Dünya Kadınlar Günü ilk kez 1800’lü yıllarda Amerika’da bir tekstil fabrikasında daha iyi şartlarda çalışmak için greve giden kadın işçilerin fabrikaya kilitlenmesi, ardından da çıkan yangında fabrika önünde kurulan barikatlardan kaçamayarak 129 işçinin ölümüyle gündeme geldi.

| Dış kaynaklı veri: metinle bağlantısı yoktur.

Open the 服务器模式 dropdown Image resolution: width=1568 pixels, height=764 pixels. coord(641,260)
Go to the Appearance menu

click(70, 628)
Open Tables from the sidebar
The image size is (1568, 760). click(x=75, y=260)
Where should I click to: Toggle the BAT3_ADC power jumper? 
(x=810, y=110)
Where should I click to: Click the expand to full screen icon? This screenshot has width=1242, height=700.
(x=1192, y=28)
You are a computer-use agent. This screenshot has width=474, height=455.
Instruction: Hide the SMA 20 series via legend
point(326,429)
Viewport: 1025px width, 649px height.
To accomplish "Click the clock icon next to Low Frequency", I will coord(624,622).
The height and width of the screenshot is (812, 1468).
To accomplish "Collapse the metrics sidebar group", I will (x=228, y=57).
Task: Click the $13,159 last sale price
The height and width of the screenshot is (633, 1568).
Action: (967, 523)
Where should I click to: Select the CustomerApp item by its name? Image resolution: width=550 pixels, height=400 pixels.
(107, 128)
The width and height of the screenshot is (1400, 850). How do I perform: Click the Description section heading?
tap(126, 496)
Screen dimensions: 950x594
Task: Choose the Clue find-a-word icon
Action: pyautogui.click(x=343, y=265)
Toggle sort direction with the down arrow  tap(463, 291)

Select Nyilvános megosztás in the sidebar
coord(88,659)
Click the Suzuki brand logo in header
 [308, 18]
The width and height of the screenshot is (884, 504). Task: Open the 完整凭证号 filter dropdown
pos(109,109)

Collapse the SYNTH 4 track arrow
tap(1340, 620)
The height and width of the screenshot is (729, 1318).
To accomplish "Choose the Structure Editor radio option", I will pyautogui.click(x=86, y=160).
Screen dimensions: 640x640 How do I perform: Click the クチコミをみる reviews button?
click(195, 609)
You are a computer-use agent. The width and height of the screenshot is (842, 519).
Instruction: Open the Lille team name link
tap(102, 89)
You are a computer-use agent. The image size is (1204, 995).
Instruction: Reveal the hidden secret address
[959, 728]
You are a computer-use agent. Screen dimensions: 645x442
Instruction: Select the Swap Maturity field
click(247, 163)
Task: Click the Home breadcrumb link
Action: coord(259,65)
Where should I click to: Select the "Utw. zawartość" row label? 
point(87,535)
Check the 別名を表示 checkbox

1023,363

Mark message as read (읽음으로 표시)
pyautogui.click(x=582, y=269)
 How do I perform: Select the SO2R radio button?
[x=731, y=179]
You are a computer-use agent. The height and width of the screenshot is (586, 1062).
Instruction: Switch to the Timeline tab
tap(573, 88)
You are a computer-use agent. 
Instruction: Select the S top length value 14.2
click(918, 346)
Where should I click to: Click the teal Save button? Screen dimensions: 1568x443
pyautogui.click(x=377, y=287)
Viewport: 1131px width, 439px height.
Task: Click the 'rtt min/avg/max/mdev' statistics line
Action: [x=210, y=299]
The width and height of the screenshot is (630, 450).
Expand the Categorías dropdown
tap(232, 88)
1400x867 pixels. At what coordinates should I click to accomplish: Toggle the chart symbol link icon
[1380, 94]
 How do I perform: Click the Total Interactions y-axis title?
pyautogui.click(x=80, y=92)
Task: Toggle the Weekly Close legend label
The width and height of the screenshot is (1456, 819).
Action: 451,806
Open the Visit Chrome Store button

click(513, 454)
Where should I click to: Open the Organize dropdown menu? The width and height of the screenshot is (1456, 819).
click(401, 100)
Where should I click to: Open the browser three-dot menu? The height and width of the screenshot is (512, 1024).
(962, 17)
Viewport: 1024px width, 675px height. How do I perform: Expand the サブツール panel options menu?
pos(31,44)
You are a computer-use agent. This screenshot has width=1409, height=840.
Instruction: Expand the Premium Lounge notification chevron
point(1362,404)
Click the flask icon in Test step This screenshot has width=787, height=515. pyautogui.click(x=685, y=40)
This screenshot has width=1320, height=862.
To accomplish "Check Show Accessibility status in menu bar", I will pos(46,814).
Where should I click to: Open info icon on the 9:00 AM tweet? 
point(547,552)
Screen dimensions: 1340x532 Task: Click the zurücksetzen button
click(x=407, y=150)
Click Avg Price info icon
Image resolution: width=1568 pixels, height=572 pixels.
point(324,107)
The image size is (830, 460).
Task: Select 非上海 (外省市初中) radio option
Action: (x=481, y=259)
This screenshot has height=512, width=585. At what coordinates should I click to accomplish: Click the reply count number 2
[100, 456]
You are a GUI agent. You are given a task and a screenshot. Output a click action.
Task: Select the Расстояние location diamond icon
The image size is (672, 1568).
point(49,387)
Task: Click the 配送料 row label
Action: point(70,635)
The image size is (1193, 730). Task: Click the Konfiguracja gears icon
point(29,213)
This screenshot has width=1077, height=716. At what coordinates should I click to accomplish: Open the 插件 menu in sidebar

Kadınların verdikleri mücadelenin temelinde özellikle iş hayatında çalışma saatleri, koşulları ve ücretlendirmenin yeniden düzenlenmesi gibi konular yer aldı ve yer almaya da devam ediyor. Kadınlar dün yine, ilk başlarda olduğu gibi çalışma koşullarının iyileştirilmesi, bağımsızlık, haksızlıkların ortadan kaldırılması ve en önemlisi de daha iyi yaşama koşullarını elde edebilmek için duyurdu sesini. Yine geçmişte olduğu gibi günümüzde de özel sektörde eşit çalışma şartlarında dahi kadınlar, erkeklere göre daha düşük ücret alıyor. Öyle anlaşılıyor ki dünden bugüne değişen pek fazla bir şey yok ne yazık ki.
Kadın ya da erkek fark etmez, insan ilk önce insandır. En çok bu yüzden değer görmelidir. Kadınlar geçmişte çoğu toplumda ikinci sınıf vatandaş olarak görüldü. Bugün bu zihniyetin önüne bir nebze geçilmiş olsa da henüz tamamen yok edilmiş değil maalesef. Dün olduğu gibi bugün de bir toplumda ortaya çıkan herhangi bir problemin ya da çaresizliğin yükünü en çok kadınlar omuzluyor.